What President Obama’s draft five-year program means for the future of offshore oil and gas exploration in the Atlantic and Arctic oceans.

At sunset, a boat motors through oil sheen from the Deepwater Horizon oil spill off East Grand Terre Island, where the Gulf of Mexico meets Barataria Bay, on the Louisiana coast, July 31, 2010. (AP/Gerald Herbert)
At sunset, a boat motors through oil sheen from the Deepwater Horizon oil spill off East Grand Terre Island, where the Gulf of Mexico meets Barataria Bay, on the Louisiana coast, July 31, 2010. (AP/Gerald Herbert)

Headlines can be deceiving. Following the January release of the Obama administration’s draft Five-Year Outer Continental Shelf Oil and Gas Leasing Program, a scan of news articles could easily lead readers to the conclusion that the president has opted to shut down offshore drilling in the Arctic while opening it off the Atlantic coast. Consider the following examples:

It is easy to understand why some readers assume that the administration has traded Alaska oil production for new drilling in the Atlantic. But in reality, the draft program—which outlines proposed management of offshore oil and gas leasing on America’s Outer Continental Shelf, or OCS, from 2017 to 2022—actually includes new lease sales in both regions. This is a tough pill to swallow for environmentalists, fishermen, and other industries that rely on healthy oceans.

The administration tempered the release of its five-year program with a couple of sweeteners. First, three days before the release of the draft plan, President Barack Obama asked Congress to designate an additional 12.3 million acres of the Arctic National Wildlife Refuge, including the coastal plain, as “wilderness”—a move that more than doubled the size of the area that had already been off limits to future oil and gas development. While Congress is unlikely to honor the president’s request, the Department of the Interior will treat the area as off limits until either the law or executive leadership has changed.

Second, the president announced that he would exercise his authority to make three new areas of the Arctic permanently off limits to drilling—a follow-up decision to his December 2014 move to safeguard Alaska’s Bristol Bay, one of America’s richest fishing grounds.

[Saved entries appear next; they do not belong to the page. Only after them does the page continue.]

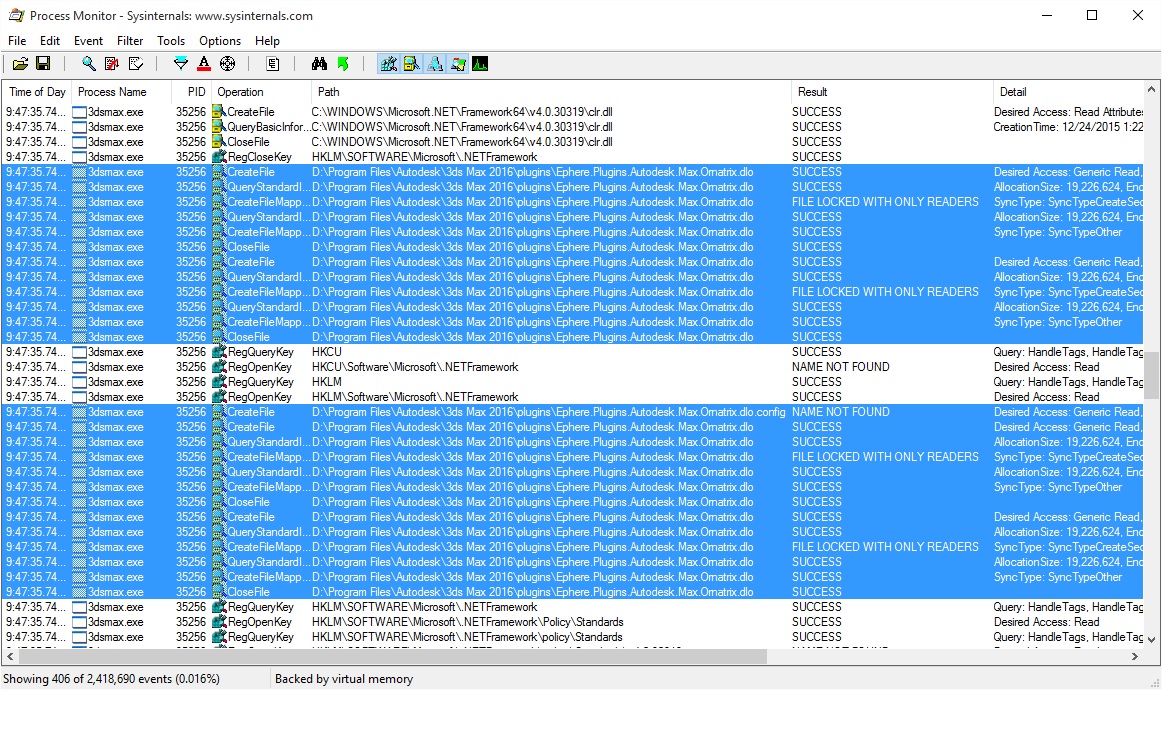This screenshot has height=729, width=1162.
Task: Open the Process Tree icon
Action: [x=273, y=64]
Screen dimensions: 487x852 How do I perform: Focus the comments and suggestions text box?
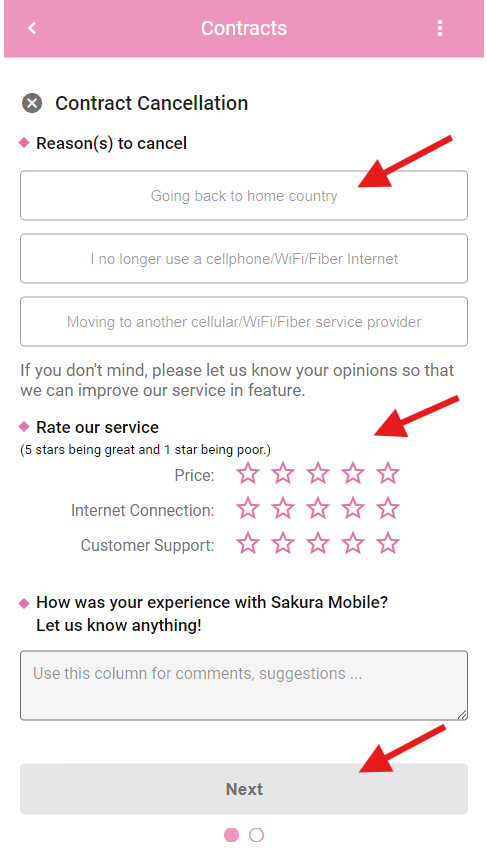point(244,686)
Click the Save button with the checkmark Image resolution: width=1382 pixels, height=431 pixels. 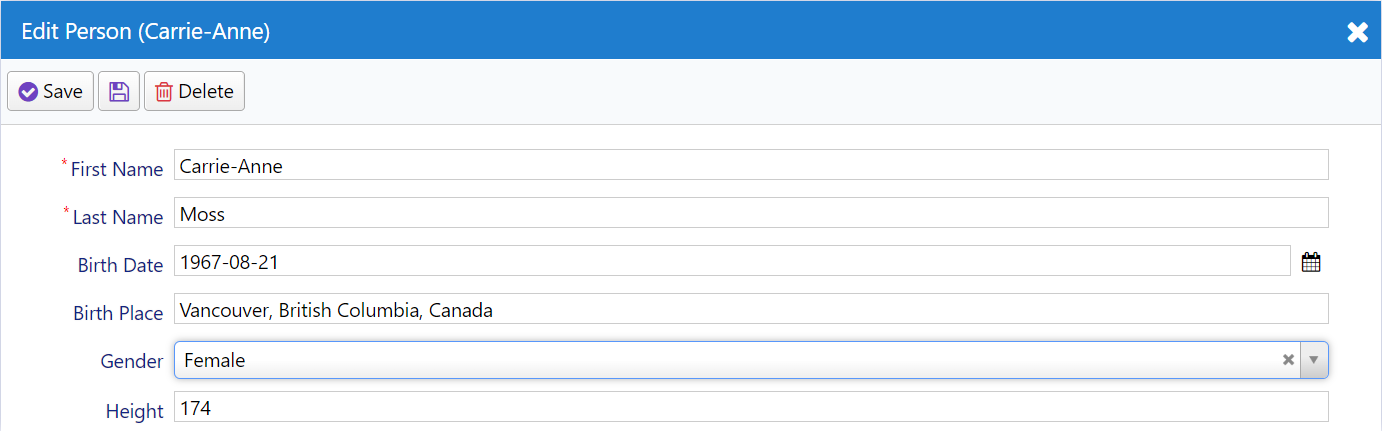coord(51,91)
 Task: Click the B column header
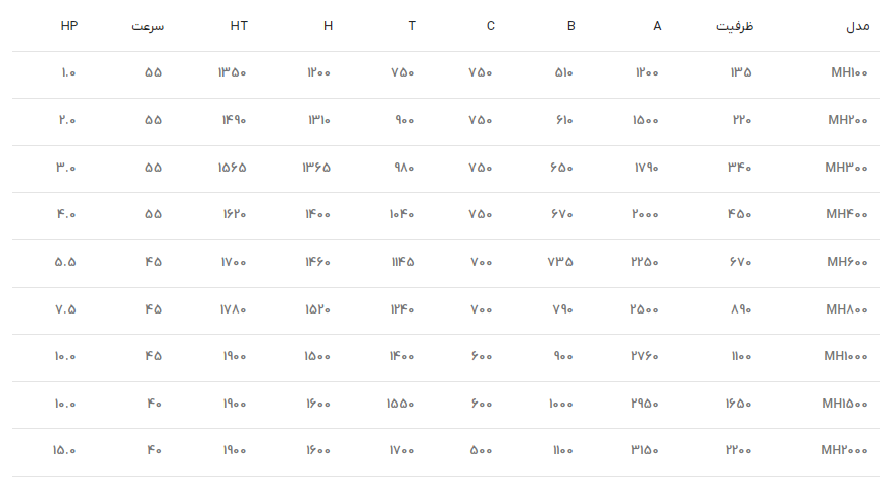click(571, 26)
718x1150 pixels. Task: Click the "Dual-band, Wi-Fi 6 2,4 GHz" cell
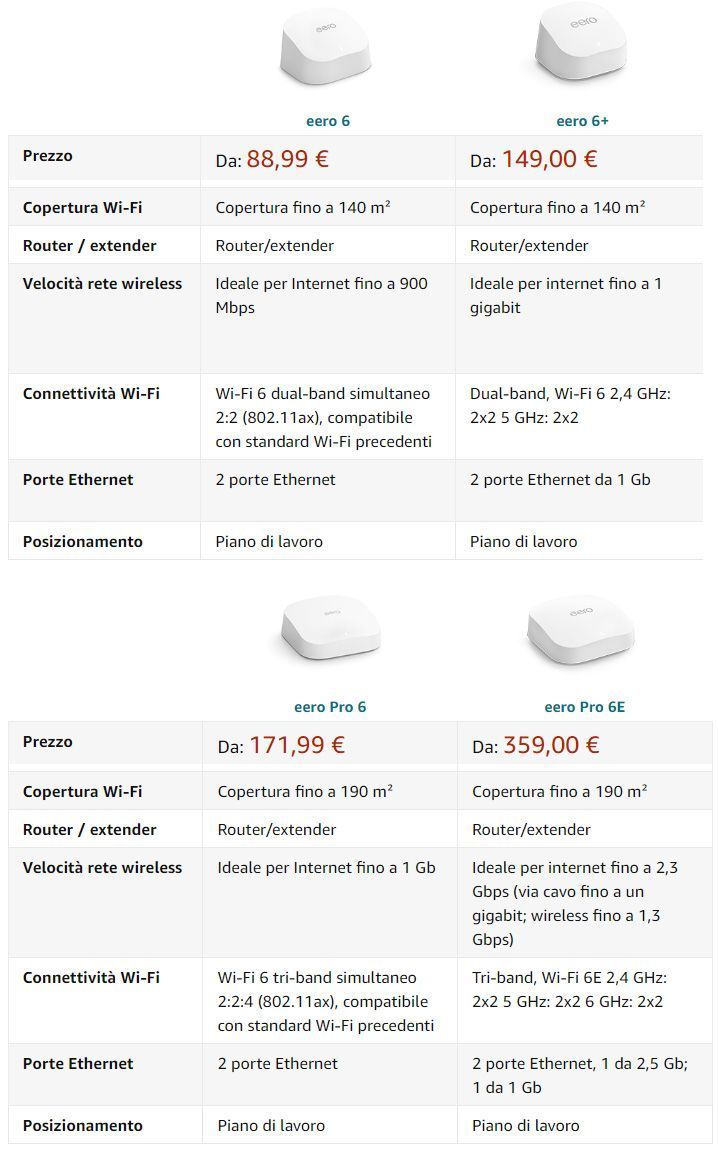pyautogui.click(x=570, y=406)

To help cut through the confusing rhetoric and see what the draft program would actually do, below is an overview of what it means for the Atlantic and Arctic oceans, as well as recommendations for what areas should be minimized or eliminated before the next five-year leasing plan is finalized. According to conversations with Obama administration officials, key point to understand about the draft is that the areas and total number of lease sales proposed cannot be expanded in the final version of the five-year program, but they can be reduced.

Atlantic Outer Continental Shelf

In recent years, momentum has been building to explore and potentially develop the oil and gas resources of the South Atlantic OCS. The current governors of Virginia, North Carolina, South Carolina, and Georgia now all support opening federal waters off their states to such activity. Meanwhile, elected officials from Maryland to Massachusetts have publicly opposed this latest effort to tap the Atlantic seabed. Their stance is bolstered by stalwart opposition from commercial and recreational fishermen, tourism-based businesses, and environmental groups. Even some municipalities have weighed in against the proposal: The Beaufort, South Carolina, City Council voted earlier this week to “be on record saying [oil drilling] is not appropriate for our coast.”

According to the National Ocean Economics Program, in 2011, fisheries activity and ocean tourism and recreation added more than $40 billion to the mid-Atlantic and southeast states’ gross domestic product, or GDP, and employed more than 750,000 people. Oil exploration and production put these key economic drivers at risk, as Gulf Coast residents learned so painfully during the BP Deepwater Horizon disaster in 2010.

Under the proposed draft program, any Atlantic Ocean leasing could only occur beyond 50 miles from shore. However, that buffer does not satisfy drilling opponents such as Sen. Ben Cardin (D-MD), and rightly so. As Sen. Cardin has pointed out, “oil spills do not respect state boundaries.” Indeed, ocean currents carried oil from the Deepwater Horizon spill hundreds of miles across beaches and marshes from Louisiana to Florida. The location of the powerful Gulf Stream current along the eastern seaboard means a spill in the Atlantic could contaminate coastal lands, estuaries, and waters far beyond the boundaries of the lease area.

OCS_fig1_3

 

Given the economic and environmental risks to the eastern seaboard, no oil exploration or production should be permitted along the U.S. Atlantic coast. If the final plan does include lease sales in the Atlantic, however, aspiring drillers must be forced to prove that their activities will not harm existing users or protected wildlife. Furthermore, the Bureau of Ocean Energy Management must prioritize continued development of offshore wind farms without allowing offshore oil-development activity to impinge on a clean energy sector that, according to a report from the conservation group Oceana, would provide twice as many new jobs as fossil-fuel production.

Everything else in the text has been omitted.